*Action item A*
Using the commentary on The Subterraneans, answer these questions:
(i) How many pages long is the writer's copy of the novel?
(ii) What is the name of the novel's narrator?
(iii) What is the novel less concerned with than its narrator's response to his experience?
*Action item B*
Extract word for word the passage of the commentary on The Subterraneans from "One could argue" up to and including "delineation in language.".

*Document segment*
* * * *

This stylistic strategy seems to me a genuine contribution to literary stylistics specifically and to American literature more generally. It also makes The Subterrraneans itself an important text both in postwar American fiction and American literature as a whole. Combined with the novel's relative brevity (in my copy, 111 pages), the "bop prosody" of The Subterraneans makes it a work at least as close to poetry as to "fiction" equated in the modern era with "storytelling," in which "style" is often enough just another element of "craft" when it isn't disregarded altogether. The Subterraneans is probably just as revelatory of the "underground" culture of the 1950s as anything else written during the era, but it is less likely to be regarded as a work whose documentary value exceeds its literary merit. On the Road will no doubt continue to be taken as Kerouac's signature work, but I now think The Subterraneans will be more highly regarded by future readers as an innovative work of prose.
The criticism frequently leveled at The Subterraneans, that it offers, through the character of Mardou Fox, a severely limited portrayal both of women and African-Americans will probably linger into the future as well, but while it is true enough that the novel's narrator, Leo Percepied, has a view of women and African-Americans constricted by his background and the era in which he lives, his affair with Mardou is inextricably linked to his desire for experience (a trait he shares with all of Kerouac's protagonists), which in this novel means an affinity with the "subterraneans" of the title and an immediate curiosity about Mardou, who most strongly evokes the "Other" for Percepied. The limitations of Percepied's assumptions about gender or race have to be balanced against his acceptance of a way of life not much in accord with the cultural norms his background and the era would have him affirm. I think most readers are/will be able to strike this balance.
One could argue that Mardou isn't really much developed as a character at all, as neither are any of the other characters in this novel, even, to some extent, Percepied. Our sense of knowing them only incompletely, however, is probably an unavoidable consequence of Kerouac's method in The Subterraneans. It is a novel less concerned with the delineation of character than with it narrator's response to his experience and its delineation in language.

* * * *

*Dataset*
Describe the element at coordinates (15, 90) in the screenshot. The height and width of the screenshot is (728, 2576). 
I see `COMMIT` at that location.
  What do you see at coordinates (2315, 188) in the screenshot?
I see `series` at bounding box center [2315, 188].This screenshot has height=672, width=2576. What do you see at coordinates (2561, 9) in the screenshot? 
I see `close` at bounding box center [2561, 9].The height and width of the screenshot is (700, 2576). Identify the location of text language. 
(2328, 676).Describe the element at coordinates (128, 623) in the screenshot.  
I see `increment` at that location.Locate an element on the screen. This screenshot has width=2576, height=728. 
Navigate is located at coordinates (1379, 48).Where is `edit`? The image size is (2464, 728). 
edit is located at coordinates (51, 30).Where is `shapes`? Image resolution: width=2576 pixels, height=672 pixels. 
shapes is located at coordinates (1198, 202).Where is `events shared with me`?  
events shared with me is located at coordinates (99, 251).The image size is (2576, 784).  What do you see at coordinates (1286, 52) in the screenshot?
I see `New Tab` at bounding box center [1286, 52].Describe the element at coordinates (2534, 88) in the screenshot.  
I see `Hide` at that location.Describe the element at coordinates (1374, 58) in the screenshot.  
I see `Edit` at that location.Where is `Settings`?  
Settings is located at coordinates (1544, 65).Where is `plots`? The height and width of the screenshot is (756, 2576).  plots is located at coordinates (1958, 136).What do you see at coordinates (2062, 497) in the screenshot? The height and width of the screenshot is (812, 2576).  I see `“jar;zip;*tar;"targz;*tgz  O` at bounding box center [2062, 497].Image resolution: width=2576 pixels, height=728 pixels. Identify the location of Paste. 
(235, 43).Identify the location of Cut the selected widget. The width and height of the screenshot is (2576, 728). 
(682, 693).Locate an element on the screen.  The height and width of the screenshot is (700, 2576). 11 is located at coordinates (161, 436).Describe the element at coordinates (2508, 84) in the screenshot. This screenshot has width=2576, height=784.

* * * *

*Final answer A*
(i) 111 pages
(ii) Leo Percepied
(iii) The delineation of character

*Final answer B*
One could argue that Mardou isn't really much developed as a character at all, as neither are any of the other characters in this novel, even, to some extent, Percepied. Our sense of knowing them only incompletely, however, is probably an unavoidable consequence of Kerouac's method in The Subterraneans. It is a novel less concerned with the delineation of character than with it narrator's response to his experience and its delineation in language.